**What the task requires:** Name each distinct username that posts in the forum thread about tstats below, listing each only once.

Splunk Enterprise

Why is tstats returning sourcetypes that do not exist?

HeavyHats
Explorer

I recently discovered that "tstats" is returning sourcetypes which do not exist. 

Query: 

| tstats values(sourcetype) where index=* by index

 This returns a list of sourcetypes grouped by index. While it appears to be mostly accurate, some sourcetypes which are returned for a given index do not exist. For example, the sourcetype "WinEventLog:System" is returned for myindex, but the following query produces zero results: 

index=myindex sourcetype="WinEventLog:System"

This is the case for multiple indexes.

If my understanding of "tstats" is correct, it works by only analyzing indexed fields which are stored in the tsidx files. If no events exist with a given sourcetype for a specific index, how could that value have possibly been saved in the tsidx files? 

Labels (2)
0 Karma
1 Solution

VatsalJagani
SplunkTrust
SplunkTrust

@HeavyHats - The very possible reason is the "rename" of props.conf

  • index=myindex | stats count by sourcetype
    • is looking at the sourcetype name after the rename attribute.
  • | tstats values(sourcetype) where index=myindex
    • is looking at the sourcetype name that does not include the rename attribute.
    • Why? -> Because rename is a search-time attribute. And tstats just look at the summaries.

I know many Windows-related data has the rename attribute, for example, Sysmon data, Windows firewall logs from EventLogs. But this will be the issue anywhere where rename attribute it being used.

 

(Previously someone asked similar question - https://community.splunk.com/t5/Splunk-Search/Why-does-tstats-returns-events-by-sourcetype-but-searc...)

 

I hope this helps!!!

View solution in original post

PickleRick
SplunkTrust
SplunkTrust

Are you sure noone fiddled with the TA_windows? Typically you'd see "XmlWinEventLog:System" as source, not sourcetype.

See my home Splunk instance:

PickleRick_0-1657183391506.png

 

0 Karma

HeavyHats
Explorer

Yes, that is part of the confusion here. "tstats" shows that "(Xml)WinEventLog:System" exists as a sourcetype, when it actually only exists as a source

0 Karma

VatsalJagani
SplunkTrust
SplunkTrust

The only reason I could see of tstats and search showing different results is the rename attribute I mentioned in my answer.

VatsalJagani
SplunkTrust
SplunkTrust

Yeah if sourcetype is "WinEventLog:System" then you are using a very old version of the Add-on < 5.0.0

0 Karma

VatsalJagani
SplunkTrust
SplunkTrust

@HeavyHats - The very possible reason is the "rename" of props.conf

  • index=myindex | stats count by sourcetype
    • is looking at the sourcetype name after the rename attribute.

**Stored data:**
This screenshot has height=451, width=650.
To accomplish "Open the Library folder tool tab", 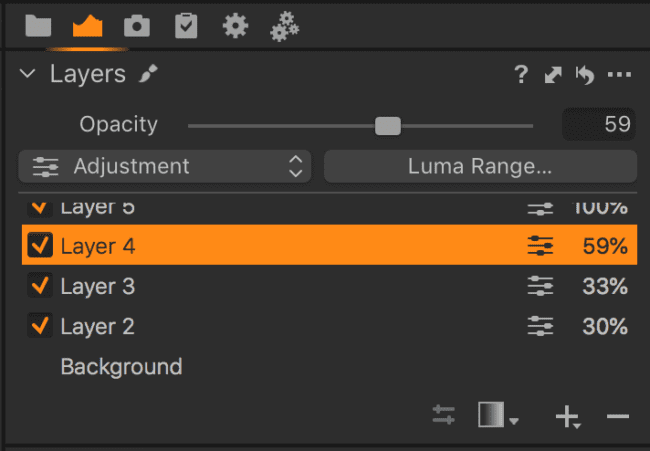I will pyautogui.click(x=38, y=26).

**Response below:** HeavyHats, VatsalJagani, PickleRick